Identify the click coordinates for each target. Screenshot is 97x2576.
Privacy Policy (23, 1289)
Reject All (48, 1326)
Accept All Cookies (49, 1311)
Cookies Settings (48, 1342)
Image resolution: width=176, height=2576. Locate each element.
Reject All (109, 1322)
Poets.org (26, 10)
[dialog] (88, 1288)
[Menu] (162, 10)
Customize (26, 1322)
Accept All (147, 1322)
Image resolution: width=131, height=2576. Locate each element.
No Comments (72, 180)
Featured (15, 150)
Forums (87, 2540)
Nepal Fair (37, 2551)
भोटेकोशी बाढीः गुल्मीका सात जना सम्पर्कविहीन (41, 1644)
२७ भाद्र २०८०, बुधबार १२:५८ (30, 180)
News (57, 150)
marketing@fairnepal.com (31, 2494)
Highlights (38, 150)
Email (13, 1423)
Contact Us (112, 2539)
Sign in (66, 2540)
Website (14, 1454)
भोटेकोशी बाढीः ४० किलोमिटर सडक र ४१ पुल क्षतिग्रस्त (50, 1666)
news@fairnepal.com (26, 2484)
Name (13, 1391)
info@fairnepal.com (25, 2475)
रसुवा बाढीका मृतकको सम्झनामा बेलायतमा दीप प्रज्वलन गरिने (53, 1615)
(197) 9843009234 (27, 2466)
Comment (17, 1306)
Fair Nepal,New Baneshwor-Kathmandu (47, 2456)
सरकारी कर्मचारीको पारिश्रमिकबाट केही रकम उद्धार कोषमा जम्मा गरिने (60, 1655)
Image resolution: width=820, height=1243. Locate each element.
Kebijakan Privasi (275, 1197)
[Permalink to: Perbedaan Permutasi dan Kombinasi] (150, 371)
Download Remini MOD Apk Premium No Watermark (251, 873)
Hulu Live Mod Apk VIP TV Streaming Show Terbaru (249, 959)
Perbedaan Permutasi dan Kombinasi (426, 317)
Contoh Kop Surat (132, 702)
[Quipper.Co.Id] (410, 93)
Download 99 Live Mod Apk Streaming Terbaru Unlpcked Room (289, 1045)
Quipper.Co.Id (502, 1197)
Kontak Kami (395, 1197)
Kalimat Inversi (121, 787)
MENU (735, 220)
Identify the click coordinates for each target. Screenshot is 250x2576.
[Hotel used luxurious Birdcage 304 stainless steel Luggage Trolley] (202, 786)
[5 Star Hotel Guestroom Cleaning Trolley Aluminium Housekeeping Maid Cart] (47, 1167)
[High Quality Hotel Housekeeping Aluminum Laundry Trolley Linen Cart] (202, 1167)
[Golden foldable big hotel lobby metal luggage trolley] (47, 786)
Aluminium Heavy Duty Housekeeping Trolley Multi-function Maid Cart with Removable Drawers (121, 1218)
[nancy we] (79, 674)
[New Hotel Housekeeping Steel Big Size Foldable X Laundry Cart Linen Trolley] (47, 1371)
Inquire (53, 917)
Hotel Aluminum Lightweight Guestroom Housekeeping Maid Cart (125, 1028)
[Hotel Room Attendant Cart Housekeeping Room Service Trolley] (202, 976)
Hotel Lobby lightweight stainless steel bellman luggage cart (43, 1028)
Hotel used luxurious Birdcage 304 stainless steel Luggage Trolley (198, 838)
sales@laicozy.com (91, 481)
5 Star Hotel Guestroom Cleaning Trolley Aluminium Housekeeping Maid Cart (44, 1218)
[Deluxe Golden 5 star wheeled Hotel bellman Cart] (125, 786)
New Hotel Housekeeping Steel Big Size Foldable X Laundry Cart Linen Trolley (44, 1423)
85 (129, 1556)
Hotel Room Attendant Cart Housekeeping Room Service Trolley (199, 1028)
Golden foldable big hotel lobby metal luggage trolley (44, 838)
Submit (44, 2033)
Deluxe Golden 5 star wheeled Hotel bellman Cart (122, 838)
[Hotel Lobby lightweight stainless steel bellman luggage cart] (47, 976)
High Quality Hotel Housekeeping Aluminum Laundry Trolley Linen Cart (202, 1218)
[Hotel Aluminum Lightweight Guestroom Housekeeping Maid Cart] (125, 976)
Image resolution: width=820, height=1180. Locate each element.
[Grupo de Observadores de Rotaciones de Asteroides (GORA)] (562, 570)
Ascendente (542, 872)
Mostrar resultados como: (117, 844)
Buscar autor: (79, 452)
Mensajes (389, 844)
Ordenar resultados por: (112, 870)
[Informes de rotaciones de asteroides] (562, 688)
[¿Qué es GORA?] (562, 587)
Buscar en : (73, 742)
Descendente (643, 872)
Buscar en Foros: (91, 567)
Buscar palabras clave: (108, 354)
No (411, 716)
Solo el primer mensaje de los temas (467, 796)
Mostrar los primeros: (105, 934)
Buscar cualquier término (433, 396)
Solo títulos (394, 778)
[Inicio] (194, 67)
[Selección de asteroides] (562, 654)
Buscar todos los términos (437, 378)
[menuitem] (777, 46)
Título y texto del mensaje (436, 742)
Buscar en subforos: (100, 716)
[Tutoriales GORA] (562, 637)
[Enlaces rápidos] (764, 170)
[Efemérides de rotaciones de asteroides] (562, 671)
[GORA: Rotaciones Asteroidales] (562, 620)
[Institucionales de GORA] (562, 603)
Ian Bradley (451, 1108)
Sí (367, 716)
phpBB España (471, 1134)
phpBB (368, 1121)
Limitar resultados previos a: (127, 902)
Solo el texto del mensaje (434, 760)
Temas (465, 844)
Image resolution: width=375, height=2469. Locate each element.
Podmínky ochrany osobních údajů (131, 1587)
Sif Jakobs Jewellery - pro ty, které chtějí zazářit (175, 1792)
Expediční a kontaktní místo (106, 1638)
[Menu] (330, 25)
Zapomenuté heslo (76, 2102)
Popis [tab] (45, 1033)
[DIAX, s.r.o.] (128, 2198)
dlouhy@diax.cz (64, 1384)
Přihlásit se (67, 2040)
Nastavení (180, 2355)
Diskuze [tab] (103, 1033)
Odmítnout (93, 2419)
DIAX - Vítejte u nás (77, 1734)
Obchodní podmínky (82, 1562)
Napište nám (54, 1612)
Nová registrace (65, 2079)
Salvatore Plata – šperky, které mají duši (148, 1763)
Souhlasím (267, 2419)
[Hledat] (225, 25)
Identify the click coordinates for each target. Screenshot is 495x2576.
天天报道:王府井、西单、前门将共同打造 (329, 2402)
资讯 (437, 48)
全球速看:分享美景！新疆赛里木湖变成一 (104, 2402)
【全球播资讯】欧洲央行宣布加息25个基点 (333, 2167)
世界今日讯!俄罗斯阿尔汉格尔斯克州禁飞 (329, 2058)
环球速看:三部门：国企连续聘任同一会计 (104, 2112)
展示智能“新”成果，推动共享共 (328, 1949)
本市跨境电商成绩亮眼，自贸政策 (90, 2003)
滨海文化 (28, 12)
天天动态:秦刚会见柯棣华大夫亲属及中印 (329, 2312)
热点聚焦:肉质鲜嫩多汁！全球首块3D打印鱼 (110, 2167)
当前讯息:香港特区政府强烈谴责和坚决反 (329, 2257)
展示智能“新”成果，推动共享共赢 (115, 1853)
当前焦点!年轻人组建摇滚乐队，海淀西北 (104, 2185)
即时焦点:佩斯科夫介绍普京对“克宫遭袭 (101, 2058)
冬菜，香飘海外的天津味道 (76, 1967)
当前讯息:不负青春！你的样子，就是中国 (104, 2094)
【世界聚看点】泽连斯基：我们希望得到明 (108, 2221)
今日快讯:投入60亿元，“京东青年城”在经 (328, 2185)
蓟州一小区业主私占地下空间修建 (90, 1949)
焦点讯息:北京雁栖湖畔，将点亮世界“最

» **TASK GOAL**:
Return the material in full, restating each entry word for word.

» **REPLY**:
Identify the click coordinates for each target. Screenshot is 97x2576.
Privacy Policy (23, 1289)
Reject All (48, 1326)
Accept All Cookies (49, 1311)
Cookies Settings (48, 1342)
Image resolution: width=176, height=2576. Locate each element.
Reject All (109, 1322)
Poets.org (26, 10)
[dialog] (88, 1288)
[Menu] (162, 10)
Customize (26, 1322)
Accept All (147, 1322)
Image resolution: width=131, height=2576. Locate each element.
No Comments (72, 180)
Featured (15, 150)
Forums (87, 2540)
Nepal Fair (37, 2551)
भोटेकोशी बाढीः गुल्मीका सात जना सम्पर्कविहीन (41, 1644)
२७ भाद्र २०८०, बुधबार १२:५८ (30, 180)
News (57, 150)
marketing@fairnepal.com (31, 2494)
Highlights (38, 150)
Email (13, 1423)
Contact Us (112, 2539)
Sign in (66, 2540)
Website (14, 1454)
भोटेकोशी बाढीः ४० किलोमिटर सडक र ४१ पुल क्षतिग्रस्त (50, 1666)
news@fairnepal.com (26, 2484)
Name (13, 1391)
info@fairnepal.com (25, 2475)
रसुवा बाढीका मृतकको सम्झनामा बेलायतमा दीप प्रज्वलन गरिने (53, 1615)
(197) 9843009234 (27, 2466)
Comment (17, 1306)
Fair Nepal,New Baneshwor-Kathmandu (47, 2456)
सरकारी कर्मचारीको पारिश्रमिकबाट केही रकम उद्धार कोषमा जम्मा गरिने (60, 1655)
Image resolution: width=820, height=1243. Locate each element.
Kebijakan Privasi (275, 1197)
[Permalink to: Perbedaan Permutasi dan Kombinasi] (150, 371)
Download Remini MOD Apk Premium No Watermark (251, 873)
Hulu Live Mod Apk VIP TV Streaming Show Terbaru (249, 959)
Perbedaan Permutasi dan Kombinasi (426, 317)
Contoh Kop Surat (132, 702)
[Quipper.Co.Id] (410, 93)
Download 99 Live Mod Apk Streaming Terbaru Unlpcked Room (289, 1045)
Quipper.Co.Id (502, 1197)
Kontak Kami (395, 1197)
Kalimat Inversi (121, 787)
MENU (735, 220)
Identify the click coordinates for each target. Screenshot is 250x2576.
[Hotel used luxurious Birdcage 304 stainless steel Luggage Trolley] (202, 786)
[5 Star Hotel Guestroom Cleaning Trolley Aluminium Housekeeping Maid Cart] (47, 1167)
[High Quality Hotel Housekeeping Aluminum Laundry Trolley Linen Cart] (202, 1167)
[Golden foldable big hotel lobby metal luggage trolley] (47, 786)
Aluminium Heavy Duty Housekeeping Trolley Multi-function Maid Cart with Removable Drawers (121, 1218)
[nancy we] (79, 674)
[New Hotel Housekeeping Steel Big Size Foldable X Laundry Cart Linen Trolley] (47, 1371)
Inquire (53, 917)
Hotel Aluminum Lightweight Guestroom Housekeeping Maid Cart (125, 1028)
[Hotel Room Attendant Cart Housekeeping Room Service Trolley] (202, 976)
Hotel Lobby lightweight stainless steel bellman luggage cart (43, 1028)
Hotel used luxurious Birdcage 304 stainless steel Luggage Trolley (198, 838)
sales@laicozy.com (91, 481)
5 Star Hotel Guestroom Cleaning Trolley Aluminium Housekeeping Maid Cart (44, 1218)
[Deluxe Golden 5 star wheeled Hotel bellman Cart] (125, 786)
New Hotel Housekeeping Steel Big Size Foldable X Laundry Cart Linen Trolley (44, 1423)
85 (129, 1556)
Hotel Room Attendant Cart Housekeeping Room Service Trolley (199, 1028)
Golden foldable big hotel lobby metal luggage trolley (44, 838)
Submit (44, 2033)
Deluxe Golden 5 star wheeled Hotel bellman Cart (122, 838)
[Hotel Lobby lightweight stainless steel bellman luggage cart] (47, 976)
High Quality Hotel Housekeeping Aluminum Laundry Trolley Linen Cart (202, 1218)
[Hotel Aluminum Lightweight Guestroom Housekeeping Maid Cart] (125, 976)
Image resolution: width=820, height=1180. Locate each element.
[Grupo de Observadores de Rotaciones de Asteroides (GORA)] (562, 570)
Ascendente (542, 872)
Mostrar resultados como: (117, 844)
Buscar autor: (79, 452)
Mensajes (389, 844)
Ordenar resultados por: (112, 870)
[Informes de rotaciones de asteroides] (562, 688)
[¿Qué es GORA?] (562, 587)
Buscar en : (73, 742)
Descendente (643, 872)
Buscar en Foros: (91, 567)
Buscar palabras clave: (108, 354)
No (411, 716)
Solo el primer mensaje de los temas (467, 796)
Mostrar los primeros: (105, 934)
Buscar cualquier término (433, 396)
Solo títulos (394, 778)
[Inicio] (194, 67)
[Selección de asteroides] (562, 654)
Buscar todos los términos (437, 378)
[menuitem] (777, 46)
Título y texto del mensaje (436, 742)
Buscar en subforos: (100, 716)
[Tutoriales GORA] (562, 637)
[Enlaces rápidos] (764, 170)
[Efemérides de rotaciones de asteroides] (562, 671)
[GORA: Rotaciones Asteroidales] (562, 620)
[Institucionales de GORA] (562, 603)
Ian Bradley (451, 1108)
Sí (367, 716)
phpBB España (471, 1134)
phpBB (368, 1121)
Limitar resultados previos a: (127, 902)
Solo el texto del mensaje (434, 760)
Temas (465, 844)
Image resolution: width=375, height=2469. Locate each element.
Podmínky ochrany osobních údajů (131, 1587)
Sif Jakobs Jewellery - pro ty, které chtějí zazářit (175, 1792)
Expediční a kontaktní místo (106, 1638)
[Menu] (330, 25)
Zapomenuté heslo (76, 2102)
Popis [tab] (45, 1033)
[DIAX, s.r.o.] (128, 2198)
dlouhy@diax.cz (64, 1384)
Přihlásit se (67, 2040)
Nastavení (180, 2355)
Diskuze [tab] (103, 1033)
Odmítnout (93, 2419)
DIAX - Vítejte u nás (77, 1734)
Obchodní podmínky (82, 1562)
Napište nám (54, 1612)
Nová registrace (65, 2079)
Salvatore Plata – šperky, které mají duši (148, 1763)
Souhlasím (267, 2419)
[Hledat] (225, 25)
Identify the click coordinates for each target. Screenshot is 495x2576.
天天报道:王府井、西单、前门将共同打造 (329, 2402)
资讯 (437, 48)
全球速看:分享美景！新疆赛里木湖变成一 (104, 2402)
【全球播资讯】欧洲央行宣布加息25个基点 (333, 2167)
世界今日讯!俄罗斯阿尔汉格尔斯克州禁飞 (329, 2058)
环球速看:三部门：国企连续聘任同一会计 (104, 2112)
展示智能“新”成果，推动共享共 (328, 1949)
本市跨境电商成绩亮眼，自贸政策 (90, 2003)
滨海文化 (28, 12)
天天动态:秦刚会见柯棣华大夫亲属及中印 (329, 2312)
热点聚焦:肉质鲜嫩多汁！全球首块3D打印鱼 (110, 2167)
当前讯息:香港特区政府强烈谴责和坚决反 (329, 2257)
展示智能“新”成果，推动共享共赢 (115, 1853)
当前焦点!年轻人组建摇滚乐队，海淀西北 (104, 2185)
即时焦点:佩斯科夫介绍普京对“克宫遭袭 (101, 2058)
冬菜，香飘海外的天津味道 (76, 1967)
当前讯息:不负青春！你的样子，就是中国 (104, 2094)
【世界聚看点】泽连斯基：我们希望得到明 (108, 2221)
今日快讯:投入60亿元，“京东青年城”在经 (328, 2185)
蓟州一小区业主私占地下空间修建 (90, 1949)
焦点讯息:北京雁栖湖畔，将点亮世界“最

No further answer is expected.